**GOAL OF THE EXERCISE:**
Your answer must be the lines from the first one in the material through the line with "This screenshot has height=581, width=974.", retyped exactly and with no pictures.

**DATA EXTRACT:**
▽

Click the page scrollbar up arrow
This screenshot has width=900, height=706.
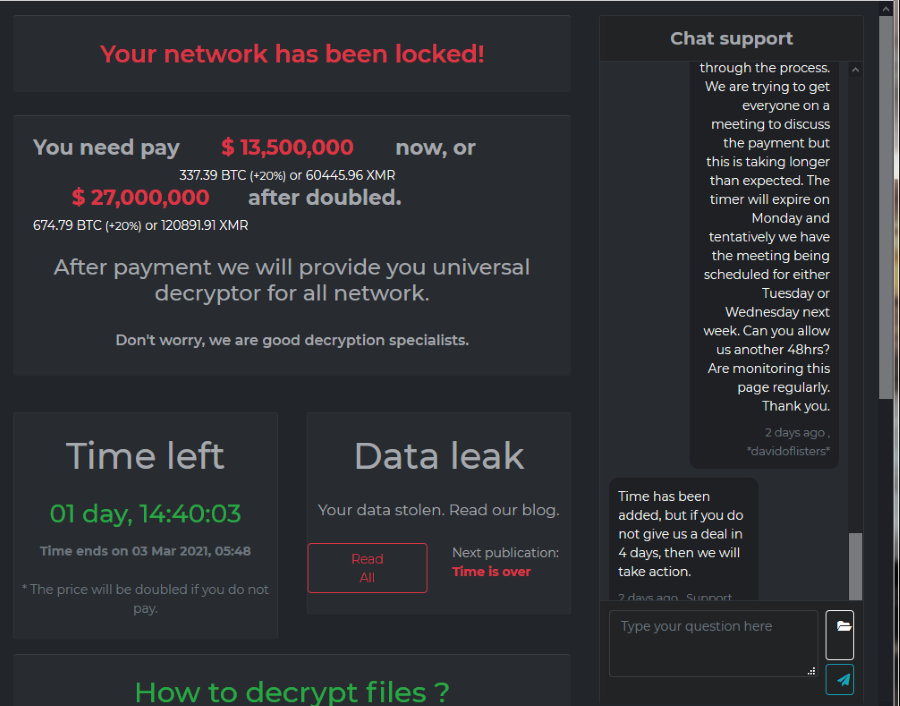pyautogui.click(x=886, y=8)
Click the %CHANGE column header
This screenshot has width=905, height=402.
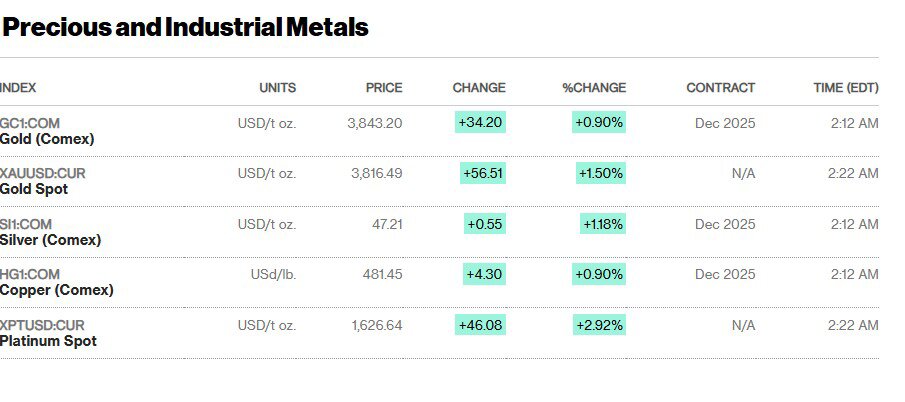[x=594, y=88]
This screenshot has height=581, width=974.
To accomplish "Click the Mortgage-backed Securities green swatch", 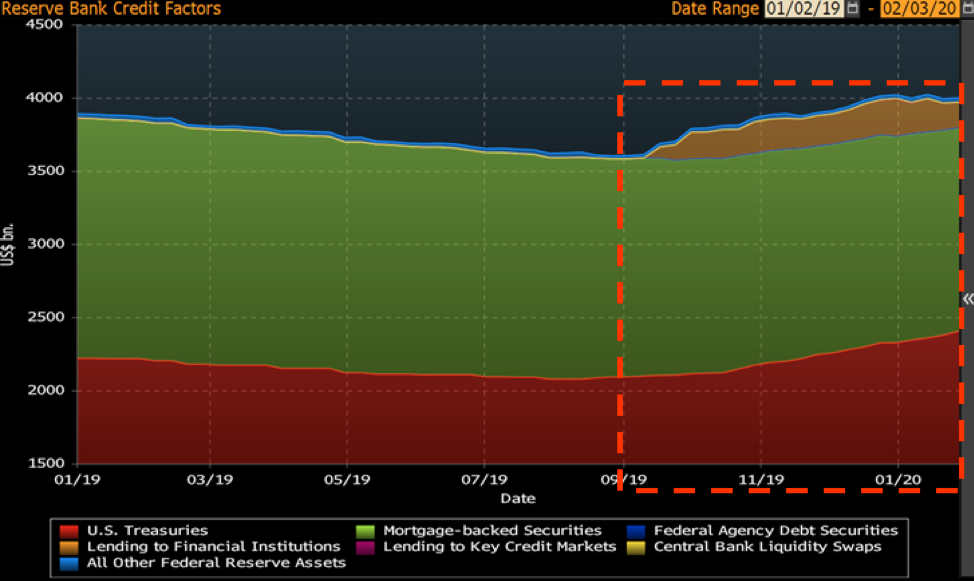I will point(365,531).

△

**YOUR RESPONSE:**
Click the page scrollbar up arrow
This screenshot has width=900, height=706.
pyautogui.click(x=886, y=8)
Click the %CHANGE column header
This screenshot has width=905, height=402.
[x=594, y=88]
This screenshot has height=581, width=974.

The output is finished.